▶ _Text section_
Efficient reflection on structs

Hello,

I am trying to do something to StructArray but I can’t seem to generate efficient code.

Let’s say there is struct Wrapper{T} and it is supposed to behave similarly to T except I’m managing where/how the underlying fields are stored.

I have a working version that use getproperty, fieldnames and fieldtype. The problem is that the compiler is unable to do any optimization and performance is really poor.

My second idea was to pass all the information needed as part of the type parameters (NamedTuple with types and some extra info I need) and compute this once and for all before instantiating the wrapper. The problem is that I can’t pass any structure that has a DataType as part of a type parameter.

How to generate efficient code for this kind of application ?

1 Like

Generally speaking, the compiler is very good at dealing with this sort of thing. Could you provide a minimal working example of the problem you’re seeing? It’s hard to advise on this sort of stuff in abstract terms.

Of course! Give me a minute and I’ll give a simplified example

1 Like
module Storage

struct Wrapper{T}
    d::T
end

function Base.getproperty(wrapper::Wrapper{T}, s::Symbol) where {T}
    fields = fieldnames(T)
    if s in fields
        3
    end
    2
end

end

struct Data
    var_1::Int
    var_2::Float32
end

a = Data(1, 0.5)
b = Storage.Wrapper{Data}(a)

and the timings:

julia> @btime a.var_1
  31.502 ns (0 allocations: 0 bytes)
1

julia> @btime b.var_1
  170.836 ns (1 allocation: 32 bytes)
2

To be honest I’m even surprised there is a single allocation there. It’s supposed to return a constant after all optimizations are applied. It should be faster than accessing the struct.

Looking at the code llvm I’m also wondering why is there still a call to fieldnames. Given a type {T} it’s constant. Why is there no constant propagation ?

I think the issue is that constant propagation doesn’t work through the in function, its just too complex. For your MWE, this fixes it though:

function Base.getproperty(wrapper::Wrapper{T}, s::Symbol) where {T}
    if hasfield(T,s)
        3
    end
    2
end

Note also that to enable constant propagation you need the thing you’re benchmarking inside a function, so something like:

@btime (a -> a.var_1)(a)
@btime (b -> b.var_1)(b)
3 Likes

Oh that’s smart! Thank you.

What is “too complicated”?. Is there a way to determine which ones to track down without taking time from people on the forums?

Also very weird:

function Base.getproperty(wrapper::Wrapper{T}, s::Symbol) where {T}
    fields = fieldnames(T)
    if hasfield(T, s)
        3
    end
    2
end

Is still slow. I left fields by mistake but I thought Julia is doing dead code elimination. What is going on there?

Thanks!

Sorry, I think I gave the wrong reason, the reason your original code was slow was simply because it was type unstable, because of fieldnames,

@code_warntype b.var_1

Variables
  #self#::Core.Const(getproperty)
  wrapper::Wrapper{Data}
  s::Symbol
  fields::Tuple{Vararg{Symbol, N} where N}

Body::Int64
1 ─      (fields = Main.fieldnames($(Expr(:static_parameter, 1))))

▶ _Stored data_

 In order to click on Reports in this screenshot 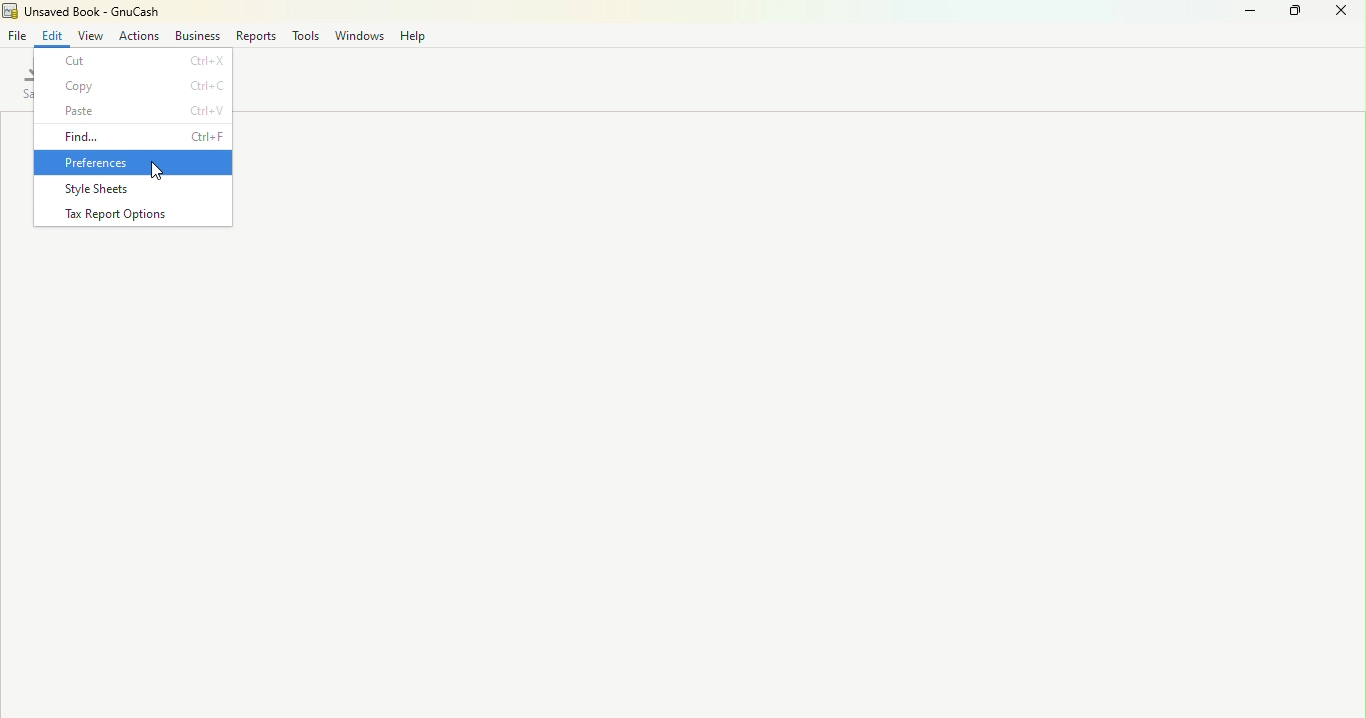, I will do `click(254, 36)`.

▶ _Task statement_
Edit the forum thread on struct reflection by rewriting everything from "julia> @btime a.var_1" down to "constant propagation ?", putting "astonished" in place of "surprised". The listing is separate material and has nothing to do with the forum thread.

▶ _Response to this task_
julia> @btime a.var_1
  31.502 ns (0 allocations: 0 bytes)
1

julia> @btime b.var_1
  170.836 ns (1 allocation: 32 bytes)
2

To be honest I’m even astonished there is a single allocation there. It’s supposed to return a constant after all optimizations are applied. It should be faster than accessing the struct.

Looking at the code llvm I’m also wondering why is there still a call to fieldnames. Given a type {T} it’s constant. Why is there no constant propagation ?